=== WHAT THIS EXERCISE ASKS ===
**1.** In the Earth's Resources module outline, what is the passage between "Related Stage 6" and "in people’s lives.", inclusive, once "rocks and minerals" is changed to "landforms and soils"?
**2.** Do these statements agree with the Earth's Resources module outline? Answer yes or no for each and quote the deciding words.
(a) The module is Module 1 of Earth and Space Science Life Skills.
(b) Outcome SCLS6-10 is about communicating information using scientific language.
(c) The inquiry question concerns how the Earth's position in space affects people's daily lives.

─── EXTRACTED TEXT

Science Life Skills Stage 6 - Life Skills - Earth and Space Science Life Skills Earth and Space Science LS – Module 1: Earth's Resources

Outcomes

A student:

  • SCLS6-3

    participates in investigations individually or collaboratively to collect primary or secondary data and information

  • SCLS6-4

    collects and represents qualitative or quantitative data and information using media as appropriate

  • SCLS6-7

    communicates information about an investigation using scientific language and terminology

  • SCLS6-10

    explores models and descriptions of phenomena

Related Stage 6 outcomes INS11/12-3, INS11/12-4, INS11/12-7, INS11-10, INS11-11

Content Focus

Students explore models of the Earth and its position in space. They investigate rocks and minerals, and the role of technologies in geology. They also consider the importance of the Earth’s resources in people’s lives.

Working Scientifically

In this module, students participate in investigations to collect and represent data in order to draw conclusions and communicate ideas about the Earth’s resources.

Content

  • Earth in Space

  • Inquiry question: How does the Earth’s position in space affect people’s daily lives?

──────
─── SOURCE DATA

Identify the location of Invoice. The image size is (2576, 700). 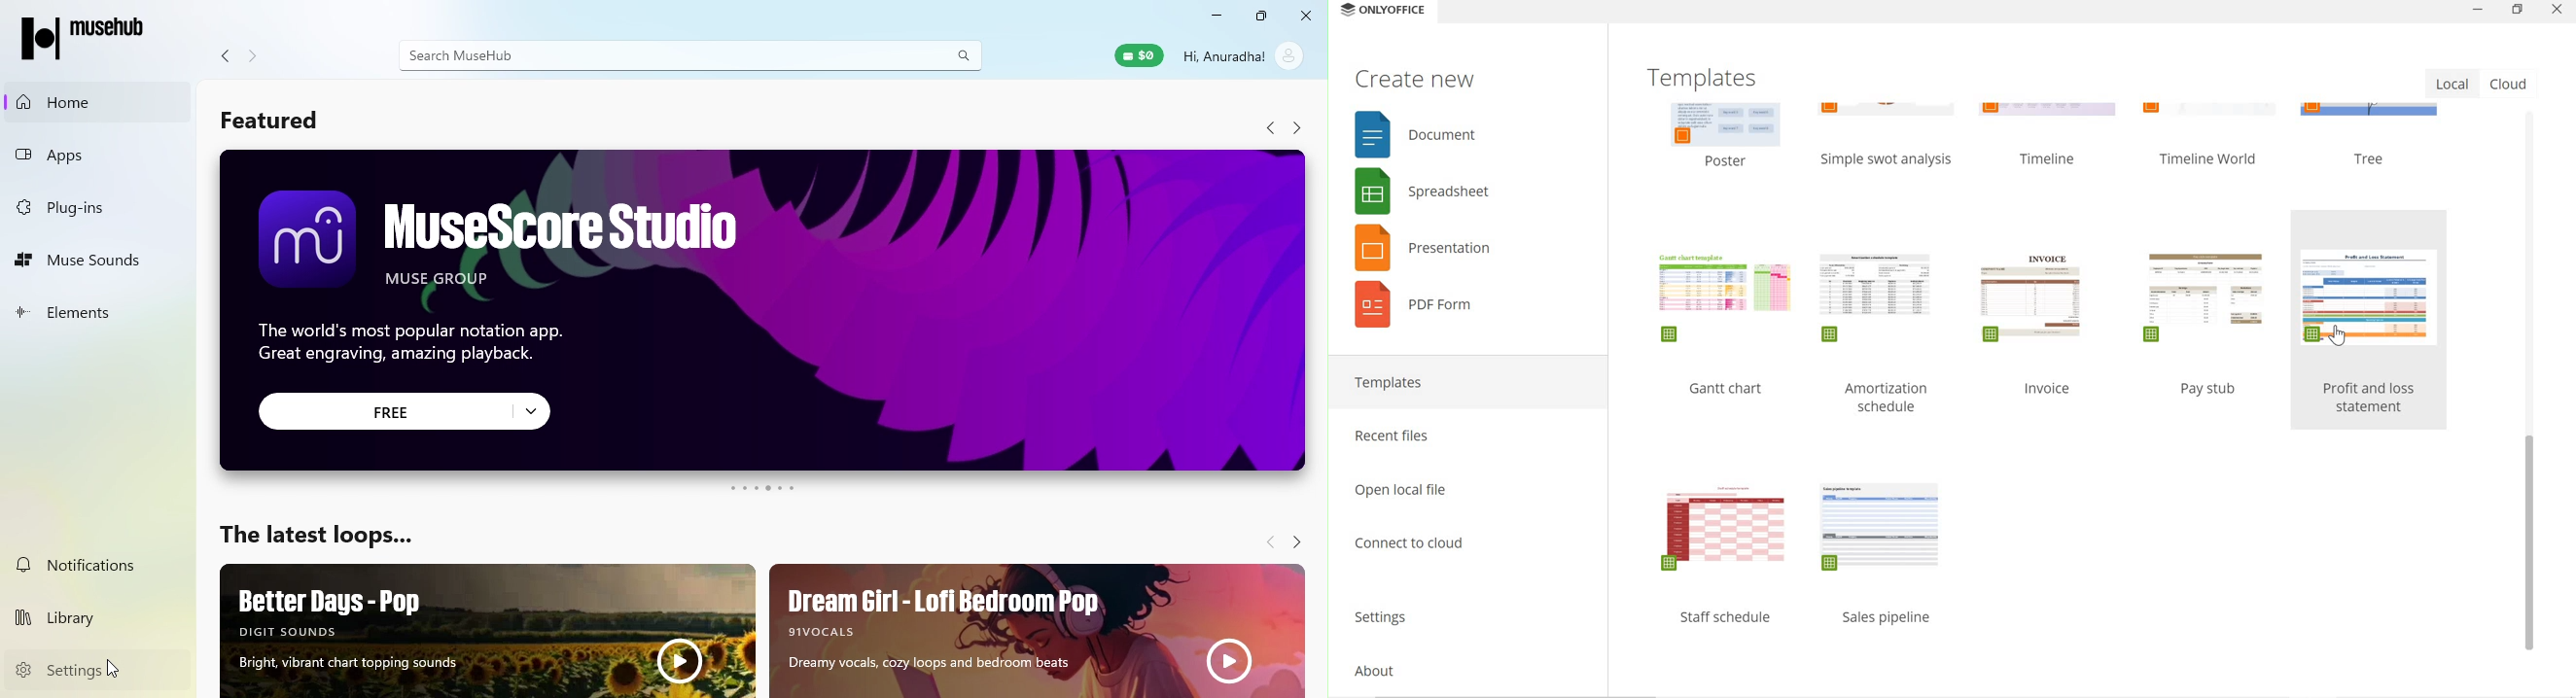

──────

=== RESULTS OF THE EXERCISE ===
**1.**
Related Stage 6 outcomes INS11/12-3, INS11/12-4, INS11/12-7, INS11-10, INS11-11

Content Focus

Students explore models of the Earth and its position in space. They investigate landforms and soils, and the role of technologies in geology. They also consider the importance of the Earth’s resources in people’s lives.

**2.**
(a) Yes: "Earth and Space Science LS – Module 1: Earth's Resources"
(b) No: "SCLS6-10 explores models and descriptions of phenomena"
(c) Yes: "How does the Earth’s position in space affect people’s daily lives?"